Review: With her ex-husband in Chile making films, Bonnie Saks, stressed out and 40-ish, finds herself the sole support of her two sons in Cambridge, Massachusetts, a doctoral candidate who has lost interest in her thesis, and a victim of insomnia. Like many other academic women, she is trying unsuccessfully to make ends meet as a college lecturer.

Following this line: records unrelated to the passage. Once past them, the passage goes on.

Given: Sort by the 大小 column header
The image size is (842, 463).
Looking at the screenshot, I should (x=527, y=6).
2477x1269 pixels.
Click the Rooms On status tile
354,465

It's hard to work up a lot of sympathy for Bonnie, however. She seems to revel in her stress, using it as an excuse. Unlike thousands of other busy lecturers, she is irresponsible, never getting around to grading the papers for the writing course she is paid to teach (and for which her students pay tuition). She can't get motivated to try to find a new approach to her thesis so she can finish it, get her doctorate, and support her children more effectively. She often leaves her two sons, one of whom is disturbed and the other of whom cries out for more attention, in the care of a semiliterate teenage babysitter who is also irresponsible and often on drugs. She sleeps around and doesn't take precautions, leading to an unplanned pregnancy. And despite the pregnancy, she continues to drink and smoke--and sleep around. When, desperate for sleep, she decides to participate in a pill-induced sleep study, she blithely accepts the word of the researcher that the pills or drugs she takes will not hurt her unborn baby.

The supporting characters are similarly unable to recognize the true nature of their problems, looking for Timothy Leary-ish answers in pharmaceuticals, alcohol, sex, frantic academic research, and pointless activity, something which made this whole plot, for me, less than the "sweet," "lovely," and "charming" experience that some other readers experienced, though parts of it are undeniably amusing in their irony.

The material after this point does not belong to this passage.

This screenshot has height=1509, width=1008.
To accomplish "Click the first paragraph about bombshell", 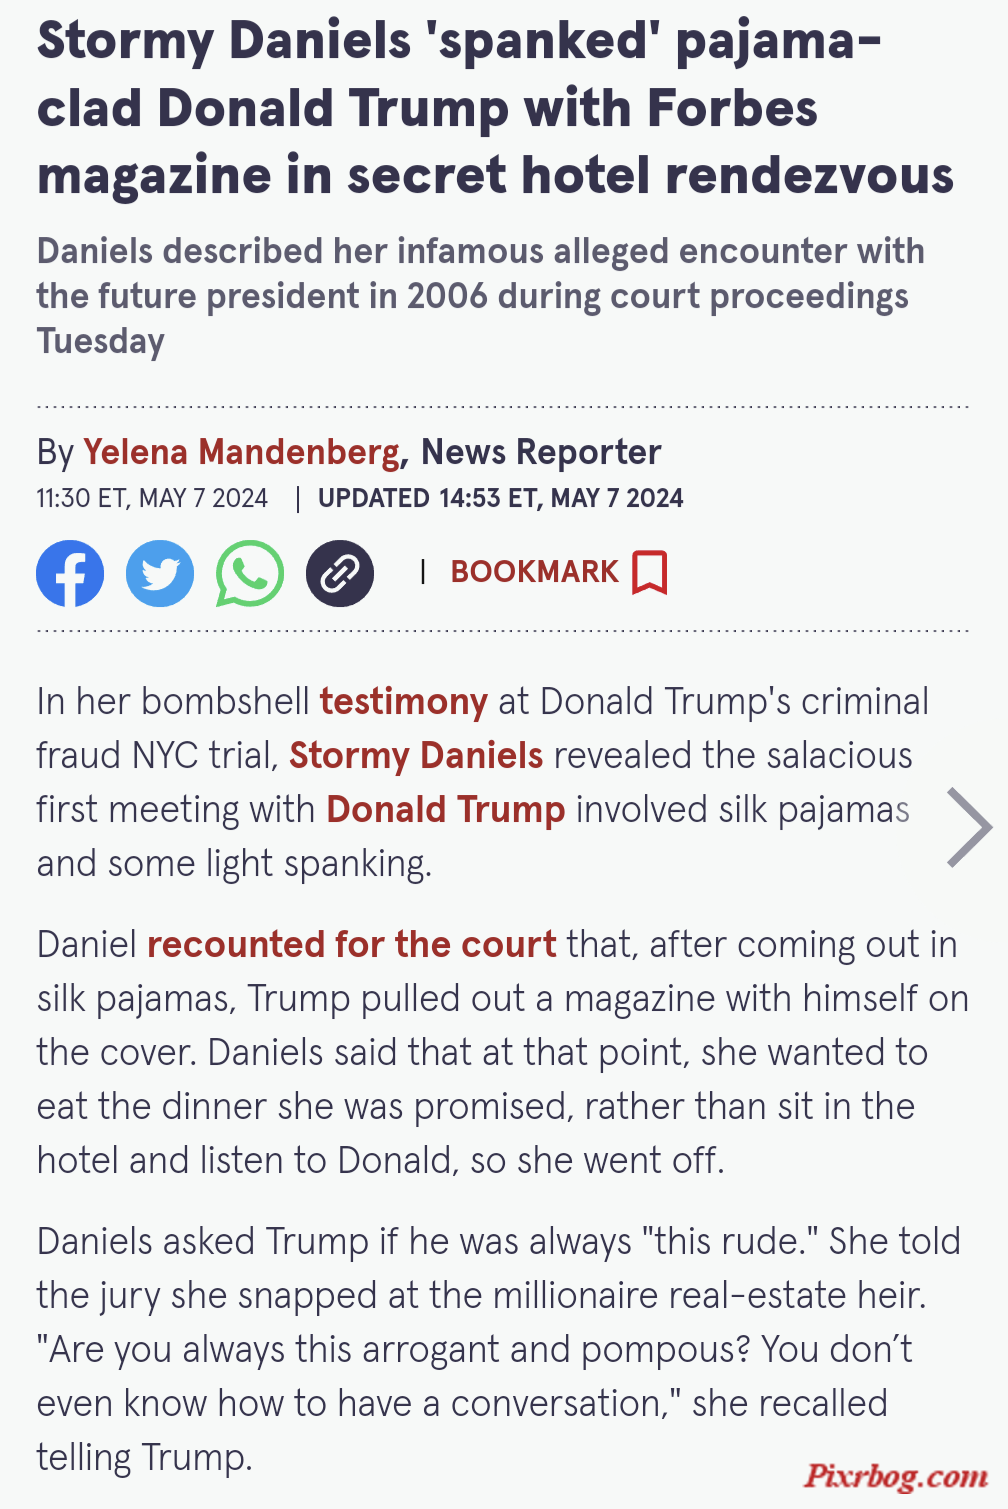I will 483,782.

Still, the book is beautifully written, and the prose is glorious! One gorgeous description after another describes Bonnie's entry into sleep. Upon entering a dream state, she finds "the very air a kind of pale, trembling jelly that offered resistance and envelopment both....It was like entering a Rothko...borne up by an ineffable heat mist, immersed in sunbursts of yellow and red, the primary colors of being....And then a silent trumpet blew, and the mortar of opposition in her head began to crumble..." Such description makes me anxious to read Cohen's next novel, when his characters may be more thoughtful, their lives more inspiring, and their travails more worthy of the wonderful talents on display here.